To highlight the rebellious campaign that began on December 2, Rosa Parks managed to get herself arrested for breaking bus laws on the afternoon of December 1, 1955. She was a well-known civil rights activist, associated with the local chapter of the NAACP. The successful boycott resulted in tremendous loss of revenue for the Montgomery bus service. This campaign was not without severe consequences, however. The Ku Klux Klan and other racist entities retaliated with vandalism and violence against the Black community. A white librarian, Juliette Morgan, who had publicly supported the boycott and anti-discrimination cause, suffered such severe vandalism and persecution for her stand that she took her own life.

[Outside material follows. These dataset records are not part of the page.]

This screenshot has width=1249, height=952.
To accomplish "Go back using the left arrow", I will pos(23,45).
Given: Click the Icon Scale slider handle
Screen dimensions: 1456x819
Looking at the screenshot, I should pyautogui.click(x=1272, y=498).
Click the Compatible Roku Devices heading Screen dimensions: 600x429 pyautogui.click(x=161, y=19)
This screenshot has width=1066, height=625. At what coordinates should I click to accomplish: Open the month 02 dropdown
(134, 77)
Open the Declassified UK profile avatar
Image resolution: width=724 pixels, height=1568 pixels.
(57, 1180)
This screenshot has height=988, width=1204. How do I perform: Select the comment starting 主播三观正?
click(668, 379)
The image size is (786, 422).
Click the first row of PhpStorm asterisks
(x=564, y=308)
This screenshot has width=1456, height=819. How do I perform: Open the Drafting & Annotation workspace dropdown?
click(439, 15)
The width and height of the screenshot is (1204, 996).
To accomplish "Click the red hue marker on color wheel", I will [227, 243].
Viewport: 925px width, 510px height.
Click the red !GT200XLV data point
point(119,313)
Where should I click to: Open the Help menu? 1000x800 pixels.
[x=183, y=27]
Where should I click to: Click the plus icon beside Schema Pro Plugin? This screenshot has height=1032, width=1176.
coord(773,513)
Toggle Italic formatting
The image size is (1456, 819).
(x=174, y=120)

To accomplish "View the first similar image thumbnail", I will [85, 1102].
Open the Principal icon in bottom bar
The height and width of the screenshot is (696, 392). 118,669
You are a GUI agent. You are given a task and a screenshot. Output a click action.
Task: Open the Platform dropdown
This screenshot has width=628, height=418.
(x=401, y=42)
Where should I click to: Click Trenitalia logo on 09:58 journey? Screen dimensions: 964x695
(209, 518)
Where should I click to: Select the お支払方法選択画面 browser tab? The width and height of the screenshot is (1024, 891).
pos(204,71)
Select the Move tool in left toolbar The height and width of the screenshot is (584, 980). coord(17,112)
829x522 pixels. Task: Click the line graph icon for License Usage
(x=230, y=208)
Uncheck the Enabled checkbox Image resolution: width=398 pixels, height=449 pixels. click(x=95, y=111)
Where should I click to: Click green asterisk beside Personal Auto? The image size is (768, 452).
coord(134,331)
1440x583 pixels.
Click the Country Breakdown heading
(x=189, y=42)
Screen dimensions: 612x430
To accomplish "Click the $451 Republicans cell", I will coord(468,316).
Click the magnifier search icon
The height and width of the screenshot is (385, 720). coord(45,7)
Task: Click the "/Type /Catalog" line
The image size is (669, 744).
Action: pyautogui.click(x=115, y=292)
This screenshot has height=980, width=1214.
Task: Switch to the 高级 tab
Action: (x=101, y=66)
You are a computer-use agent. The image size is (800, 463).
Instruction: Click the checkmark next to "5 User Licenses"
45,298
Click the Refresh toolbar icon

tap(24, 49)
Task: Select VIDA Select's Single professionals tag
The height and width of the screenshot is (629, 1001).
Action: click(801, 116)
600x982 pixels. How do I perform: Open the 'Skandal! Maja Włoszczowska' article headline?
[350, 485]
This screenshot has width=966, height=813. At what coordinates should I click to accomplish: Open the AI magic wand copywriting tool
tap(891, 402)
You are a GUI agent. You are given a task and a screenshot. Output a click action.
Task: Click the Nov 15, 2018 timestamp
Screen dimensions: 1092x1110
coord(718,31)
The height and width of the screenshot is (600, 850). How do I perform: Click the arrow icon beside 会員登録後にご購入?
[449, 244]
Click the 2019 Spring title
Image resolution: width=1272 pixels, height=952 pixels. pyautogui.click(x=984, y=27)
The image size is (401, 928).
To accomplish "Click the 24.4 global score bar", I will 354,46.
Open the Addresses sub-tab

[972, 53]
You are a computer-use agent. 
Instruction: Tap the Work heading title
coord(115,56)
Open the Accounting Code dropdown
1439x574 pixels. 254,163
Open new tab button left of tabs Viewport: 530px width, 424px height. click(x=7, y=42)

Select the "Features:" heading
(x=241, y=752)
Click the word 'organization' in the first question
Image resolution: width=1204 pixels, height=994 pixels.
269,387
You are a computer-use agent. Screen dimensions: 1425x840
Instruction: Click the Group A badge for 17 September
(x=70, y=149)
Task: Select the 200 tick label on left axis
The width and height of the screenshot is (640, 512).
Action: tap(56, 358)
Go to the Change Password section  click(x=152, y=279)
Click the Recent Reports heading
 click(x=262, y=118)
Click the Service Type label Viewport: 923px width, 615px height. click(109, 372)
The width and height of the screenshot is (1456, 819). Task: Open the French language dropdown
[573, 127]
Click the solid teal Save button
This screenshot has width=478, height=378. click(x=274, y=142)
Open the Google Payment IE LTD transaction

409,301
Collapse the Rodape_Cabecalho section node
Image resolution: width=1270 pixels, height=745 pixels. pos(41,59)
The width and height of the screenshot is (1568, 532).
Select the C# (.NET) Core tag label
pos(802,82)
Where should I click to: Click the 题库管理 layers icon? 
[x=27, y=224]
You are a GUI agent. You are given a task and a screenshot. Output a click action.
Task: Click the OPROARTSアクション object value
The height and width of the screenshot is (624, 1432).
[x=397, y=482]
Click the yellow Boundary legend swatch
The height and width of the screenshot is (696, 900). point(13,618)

In spite of serious threats to their welfare, Black Americans rallied to take another important step against this injustice. Miss Colvin testified as the key witness in the federal lawsuit of Browder vs. Gayle in early February, 1956. The African-American community had organized to present a direct legal challenge to the discriminatory busing laws. Dr. Martin Luther King, Jr., whom Colvin had met in preparation for the trial, played a major role in the questioning by the defense team. Witnesses for the prosecution were repeatedly accused of being manipulated by the nefarious intentions of Dr. King. This distraction was effectively squashed by the witnesses, who consistently testified that they had each reached their own conclusions about the unlawful busing discrimination.

This landmark, yet virtually forgotten, case argued on May 11, 1956, resulted in finally overturning the Jim Crow busing laws. Civil protections guaranteed under the 14th Amendment were the basis of the arguments of the prosecution, creating a vital precedent for future suits against discrimination laws of the South.

During deliberations, Judge Clyde Sellers is quoted as lamenting, “If segregation barriers are lifted, violence will be the order of the day.” In response, perhaps the most compelling argument occurred when Judge Rives, siding with Judge Lynne for the plaintiffs, asked Sellers, “Can you command one to surrender his constitutional rights…to prevent another man from committing a crime?” 

Those who take a stand for justice over fear (even while sitting) will always remain on the right side of history, even when the motivation is protecting the freedoms for future generations.